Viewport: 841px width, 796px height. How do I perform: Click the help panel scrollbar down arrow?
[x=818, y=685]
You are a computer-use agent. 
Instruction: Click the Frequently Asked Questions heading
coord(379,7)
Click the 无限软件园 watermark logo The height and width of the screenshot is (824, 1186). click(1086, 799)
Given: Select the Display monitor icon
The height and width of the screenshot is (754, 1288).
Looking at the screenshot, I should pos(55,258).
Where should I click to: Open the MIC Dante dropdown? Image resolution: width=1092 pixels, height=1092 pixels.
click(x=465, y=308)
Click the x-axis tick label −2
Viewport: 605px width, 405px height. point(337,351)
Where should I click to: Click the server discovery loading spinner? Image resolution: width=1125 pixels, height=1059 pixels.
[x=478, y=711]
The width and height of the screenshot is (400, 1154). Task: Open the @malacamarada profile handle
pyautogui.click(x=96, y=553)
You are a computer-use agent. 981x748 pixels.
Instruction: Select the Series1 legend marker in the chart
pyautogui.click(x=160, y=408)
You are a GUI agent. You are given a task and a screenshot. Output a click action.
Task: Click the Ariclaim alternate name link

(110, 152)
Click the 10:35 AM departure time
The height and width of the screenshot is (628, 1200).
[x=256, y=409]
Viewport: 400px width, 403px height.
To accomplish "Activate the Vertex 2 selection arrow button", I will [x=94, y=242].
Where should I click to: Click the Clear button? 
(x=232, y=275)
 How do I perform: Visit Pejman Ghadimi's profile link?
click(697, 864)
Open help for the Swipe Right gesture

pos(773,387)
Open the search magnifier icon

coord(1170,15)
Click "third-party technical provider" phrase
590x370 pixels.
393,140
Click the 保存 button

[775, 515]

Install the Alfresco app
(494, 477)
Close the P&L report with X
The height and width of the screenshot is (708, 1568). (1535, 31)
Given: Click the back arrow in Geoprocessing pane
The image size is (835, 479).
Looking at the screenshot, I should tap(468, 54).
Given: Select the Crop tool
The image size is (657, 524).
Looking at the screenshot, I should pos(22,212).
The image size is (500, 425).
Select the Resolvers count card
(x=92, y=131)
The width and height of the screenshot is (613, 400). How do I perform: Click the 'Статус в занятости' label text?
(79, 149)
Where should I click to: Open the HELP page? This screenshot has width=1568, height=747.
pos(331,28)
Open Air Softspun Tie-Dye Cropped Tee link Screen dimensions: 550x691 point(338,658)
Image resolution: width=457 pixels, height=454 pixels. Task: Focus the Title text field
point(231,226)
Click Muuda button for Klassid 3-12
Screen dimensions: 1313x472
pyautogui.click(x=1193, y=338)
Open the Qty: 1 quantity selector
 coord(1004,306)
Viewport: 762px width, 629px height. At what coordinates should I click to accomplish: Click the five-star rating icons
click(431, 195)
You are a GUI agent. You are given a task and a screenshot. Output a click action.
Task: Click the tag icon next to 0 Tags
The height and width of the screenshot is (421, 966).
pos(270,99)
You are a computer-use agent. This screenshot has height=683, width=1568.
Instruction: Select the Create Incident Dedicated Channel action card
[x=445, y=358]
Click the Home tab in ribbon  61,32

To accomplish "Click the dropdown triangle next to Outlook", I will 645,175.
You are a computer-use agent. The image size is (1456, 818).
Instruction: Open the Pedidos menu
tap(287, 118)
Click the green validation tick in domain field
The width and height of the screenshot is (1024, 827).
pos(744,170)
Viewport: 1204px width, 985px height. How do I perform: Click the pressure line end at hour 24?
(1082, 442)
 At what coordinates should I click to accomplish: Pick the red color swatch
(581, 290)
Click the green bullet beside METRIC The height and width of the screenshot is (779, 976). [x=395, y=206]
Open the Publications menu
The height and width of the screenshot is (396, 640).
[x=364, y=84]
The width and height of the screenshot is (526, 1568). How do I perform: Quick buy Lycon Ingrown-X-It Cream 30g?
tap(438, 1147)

━━━━━━━━━━━━━━━━━━━━━━━━━━━━━━

## [THE REQUEST]
Rewrite every line of the data above as a JSON list of strings, one string per line, leaving out blank lines.

## [SOLUTION TO THIS PROBLEM]
[
  "Viewport: 841px width, 796px height. How do I perform: Click the help panel scrollbar down arrow?",
  "[x=818, y=685]",
  "You are a computer-use agent. ",
  "Instruction: Click the Frequently Asked Questions heading",
  "coord(379,7)",
  "Click the 无限软件园 watermark logo The height and width of the screenshot is (824, 1186). click(1086, 799)",
  "Given: Select the Display monitor icon",
  "The height and width of the screenshot is (754, 1288).",
  "Looking at the screenshot, I should pos(55,258).",
  "Where should I click to: Open the MIC Dante dropdown? Image resolution: width=1092 pixels, height=1092 pixels.",
  "click(x=465, y=308)",
  "Click the x-axis tick label −2",
  "Viewport: 605px width, 405px height. point(337,351)",
  "Where should I click to: Click the server discovery loading spinner? Image resolution: width=1125 pixels, height=1059 pixels.",
  "[x=478, y=711]",
  "The width and height of the screenshot is (400, 1154). Task: Open the @malacamarada profile handle",
  "pyautogui.click(x=96, y=553)",
  "You are a computer-use agent. 981x748 pixels.",
  "Instruction: Select the Series1 legend marker in the chart",
  "pyautogui.click(x=160, y=408)",
  "You are a GUI agent. You are given a task and a screenshot. Output a click action.",
  "Task: Click the Ariclaim alternate name link",
  "(110, 152)",
  "Click the 10:35 AM departure time",
  "The height and width of the screenshot is (628, 1200).",
  "[x=256, y=409]",
  "Viewport: 400px width, 403px height.",
  "To accomplish \"Activate the Vertex 2 selection arrow button\", I will [x=94, y=242].",
  "Where should I click to: Click the Clear button? ",
  "(x=232, y=275)",
  " How do I perform: Visit Pejman Ghadimi's profile link?",
  "click(697, 864)",
  "Open help for the Swipe Right gesture",
  "pos(773,387)",
  "Open the search magnifier icon",
  "coord(1170,15)",
  "Click \"third-party technical provider\" phrase",
  "590x370 pixels.",
  "393,140",
  "Click the 保存 button",
  "[775, 515]",
  "Install the Alfresco app",
  "(494, 477)",
  "Close the P&L report with X",
  "The height and width of the screenshot is (708, 1568). (1535, 31)",
  "Given: Click the back arrow in Geoprocessing pane",
  "The image size is (835, 479).",
  "Looking at the screenshot, I should tap(468, 54).",
  "Given: Select the Crop tool",
  "The image size is (657, 524).",
  "Looking at the screenshot, I should pos(22,212).",
  "The image size is (500, 425).",
  "Select the Resolvers count card",
  "(x=92, y=131)",
  "The width and height of the screenshot is (613, 400). How do I perform: Click the 'Статус в занятости' label text?",
  "(79, 149)",
  "Where should I click to: Open the HELP page? This screenshot has width=1568, height=747.",
  "pos(331,28)",
  "Open Air Softspun Tie-Dye Cropped Tee link Screen dimensions: 550x691 point(338,658)",
  "Image resolution: width=457 pixels, height=454 pixels. Task: Focus the Title text field",
  "point(231,226)",
  "Click Muuda button for Klassid 3-12",
  "Screen dimensions: 1313x472",
  "pyautogui.click(x=1193, y=338)",
  "Open the Qty: 1 quantity selector",
  " coord(1004,306)",
  "Viewport: 762px width, 629px height. At what coordinates should I click to accomplish: Click the five-star rating icons",
  "click(431, 195)",
  "You are a GUI agent. You are given a task and a screenshot. Output a click action.",
  "Task: Click the tag icon next to 0 Tags",
  "The height and width of the screenshot is (421, 966).",
  "pos(270,99)",
  "You are a computer-use agent. This screenshot has height=683, width=1568.",
  "Instruction: Select the Create Incident Dedicated Channel action card",
  "[x=445, y=358]",
  "Click the Home tab in ribbon  61,32",
  "To accomplish \"Click the dropdown triangle next to Outlook\", I will 645,175.",
  "You are a computer-use agent. The image size is (1456, 818).",
  "Instruction: Open the Pedidos menu",
  "tap(287, 118)",
  "Click the green validation tick in domain field",
  "The width and height of the screenshot is (1024, 827).",
  "pos(744,170)",
  "Viewport: 1204px width, 985px height. How do I perform: Click the pressure line end at hour 24?",
  "(1082, 442)",
  " At what coordinates should I click to accomplish: Pick the red color swatch",
  "(581, 290)",
  "Click the green bullet beside METRIC The height and width of the screenshot is (779, 976). [x=395, y=206]",
  "Open the Publications menu",
  "The height and width of the screenshot is (396, 640).",
  "[x=364, y=84]",
  "The width and height of the screenshot is (526, 1568). How do I perform: Quick buy Lycon Ingrown-X-It Cream 30g?",
  "tap(438, 1147)"
]